-- Tarea planteada --
Reúne todas las líneas de abajo que contienen la palabra "dropdown". Se distinguen mayúsculas y minúsculas.

[Elementos almacenados del conjunto de datos]
╭──

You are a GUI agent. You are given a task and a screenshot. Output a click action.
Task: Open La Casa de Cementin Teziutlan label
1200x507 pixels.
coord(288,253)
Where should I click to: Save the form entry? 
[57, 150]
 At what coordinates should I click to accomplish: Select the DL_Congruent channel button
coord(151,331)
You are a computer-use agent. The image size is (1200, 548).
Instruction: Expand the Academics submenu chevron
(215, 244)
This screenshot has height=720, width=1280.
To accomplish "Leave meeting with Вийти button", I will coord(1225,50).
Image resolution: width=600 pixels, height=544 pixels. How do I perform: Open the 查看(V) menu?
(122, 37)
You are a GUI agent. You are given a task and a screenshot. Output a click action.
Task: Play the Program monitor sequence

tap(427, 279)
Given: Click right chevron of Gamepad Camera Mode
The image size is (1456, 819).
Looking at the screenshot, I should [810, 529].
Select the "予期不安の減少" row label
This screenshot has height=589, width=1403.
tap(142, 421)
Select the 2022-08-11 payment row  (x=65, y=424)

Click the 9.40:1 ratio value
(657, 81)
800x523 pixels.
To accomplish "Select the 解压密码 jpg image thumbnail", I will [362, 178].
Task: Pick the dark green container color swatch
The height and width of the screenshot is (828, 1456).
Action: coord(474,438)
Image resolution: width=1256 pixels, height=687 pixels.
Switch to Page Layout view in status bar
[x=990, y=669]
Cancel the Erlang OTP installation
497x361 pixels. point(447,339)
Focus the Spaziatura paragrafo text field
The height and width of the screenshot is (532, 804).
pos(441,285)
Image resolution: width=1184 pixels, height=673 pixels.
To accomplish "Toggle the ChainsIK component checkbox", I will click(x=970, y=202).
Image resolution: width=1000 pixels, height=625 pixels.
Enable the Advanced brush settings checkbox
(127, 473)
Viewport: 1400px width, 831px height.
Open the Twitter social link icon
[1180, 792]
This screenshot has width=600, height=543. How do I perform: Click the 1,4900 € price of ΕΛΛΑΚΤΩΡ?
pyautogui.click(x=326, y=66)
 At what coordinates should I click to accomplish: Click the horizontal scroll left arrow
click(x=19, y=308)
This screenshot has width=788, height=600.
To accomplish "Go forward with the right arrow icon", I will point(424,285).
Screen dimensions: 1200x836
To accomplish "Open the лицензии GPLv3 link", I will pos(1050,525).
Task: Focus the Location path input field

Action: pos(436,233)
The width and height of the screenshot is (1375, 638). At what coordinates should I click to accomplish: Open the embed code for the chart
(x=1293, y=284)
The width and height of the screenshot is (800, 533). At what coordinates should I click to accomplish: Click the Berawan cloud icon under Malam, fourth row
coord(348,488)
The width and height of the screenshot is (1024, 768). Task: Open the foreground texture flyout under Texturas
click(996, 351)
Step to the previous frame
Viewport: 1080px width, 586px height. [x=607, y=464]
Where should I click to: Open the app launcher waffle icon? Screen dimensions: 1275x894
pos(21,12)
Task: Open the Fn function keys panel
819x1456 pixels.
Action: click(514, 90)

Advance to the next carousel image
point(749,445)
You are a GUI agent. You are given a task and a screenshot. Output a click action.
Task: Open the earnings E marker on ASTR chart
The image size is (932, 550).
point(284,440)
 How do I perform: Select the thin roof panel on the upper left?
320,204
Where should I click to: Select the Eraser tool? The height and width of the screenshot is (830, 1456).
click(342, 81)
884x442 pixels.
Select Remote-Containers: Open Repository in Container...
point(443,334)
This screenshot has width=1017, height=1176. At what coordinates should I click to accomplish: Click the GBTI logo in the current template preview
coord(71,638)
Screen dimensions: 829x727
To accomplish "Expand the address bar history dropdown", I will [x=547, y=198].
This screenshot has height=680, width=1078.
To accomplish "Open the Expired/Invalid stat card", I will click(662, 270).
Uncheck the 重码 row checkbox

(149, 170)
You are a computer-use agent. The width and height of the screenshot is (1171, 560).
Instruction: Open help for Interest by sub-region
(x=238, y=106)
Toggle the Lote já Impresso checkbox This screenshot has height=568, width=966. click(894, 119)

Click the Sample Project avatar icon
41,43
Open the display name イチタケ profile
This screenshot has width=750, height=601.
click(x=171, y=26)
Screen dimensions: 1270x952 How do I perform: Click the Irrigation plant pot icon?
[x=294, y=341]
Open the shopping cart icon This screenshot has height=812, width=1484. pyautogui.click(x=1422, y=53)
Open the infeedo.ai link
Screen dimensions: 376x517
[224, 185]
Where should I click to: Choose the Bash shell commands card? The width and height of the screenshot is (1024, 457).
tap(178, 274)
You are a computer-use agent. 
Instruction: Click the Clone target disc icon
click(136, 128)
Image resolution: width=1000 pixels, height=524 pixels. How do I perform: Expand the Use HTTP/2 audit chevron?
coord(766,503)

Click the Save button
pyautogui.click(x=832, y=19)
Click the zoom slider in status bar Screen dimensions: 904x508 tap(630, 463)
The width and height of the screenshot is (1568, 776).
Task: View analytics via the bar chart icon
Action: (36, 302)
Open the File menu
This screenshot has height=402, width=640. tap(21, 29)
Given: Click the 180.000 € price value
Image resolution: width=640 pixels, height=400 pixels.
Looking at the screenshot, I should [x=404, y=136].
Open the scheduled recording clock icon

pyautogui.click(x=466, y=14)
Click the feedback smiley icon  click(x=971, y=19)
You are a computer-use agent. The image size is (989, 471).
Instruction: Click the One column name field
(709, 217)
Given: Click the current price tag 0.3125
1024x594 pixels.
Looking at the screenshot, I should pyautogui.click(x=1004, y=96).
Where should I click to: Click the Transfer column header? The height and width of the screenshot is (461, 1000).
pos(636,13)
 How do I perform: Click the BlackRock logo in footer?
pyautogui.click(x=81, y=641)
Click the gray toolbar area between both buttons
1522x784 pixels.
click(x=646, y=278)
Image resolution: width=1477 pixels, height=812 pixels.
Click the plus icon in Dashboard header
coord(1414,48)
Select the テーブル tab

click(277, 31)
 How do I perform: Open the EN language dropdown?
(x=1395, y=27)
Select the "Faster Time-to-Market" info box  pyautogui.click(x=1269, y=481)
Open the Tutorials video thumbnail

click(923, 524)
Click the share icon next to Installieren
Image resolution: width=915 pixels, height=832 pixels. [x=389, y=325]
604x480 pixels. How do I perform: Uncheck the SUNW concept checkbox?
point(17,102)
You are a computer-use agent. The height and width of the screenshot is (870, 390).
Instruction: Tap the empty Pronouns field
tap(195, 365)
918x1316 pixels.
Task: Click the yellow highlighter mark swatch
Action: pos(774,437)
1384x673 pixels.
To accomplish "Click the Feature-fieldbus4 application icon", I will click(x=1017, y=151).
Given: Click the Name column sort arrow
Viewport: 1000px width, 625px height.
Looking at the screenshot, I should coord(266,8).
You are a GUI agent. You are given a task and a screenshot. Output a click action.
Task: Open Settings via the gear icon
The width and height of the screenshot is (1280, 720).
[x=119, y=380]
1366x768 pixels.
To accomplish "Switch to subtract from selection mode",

╰──

-- Solución del ejercicio --
To accomplish "Expand the address bar history dropdown", I will [x=547, y=198].
 How do I perform: Open the EN language dropdown?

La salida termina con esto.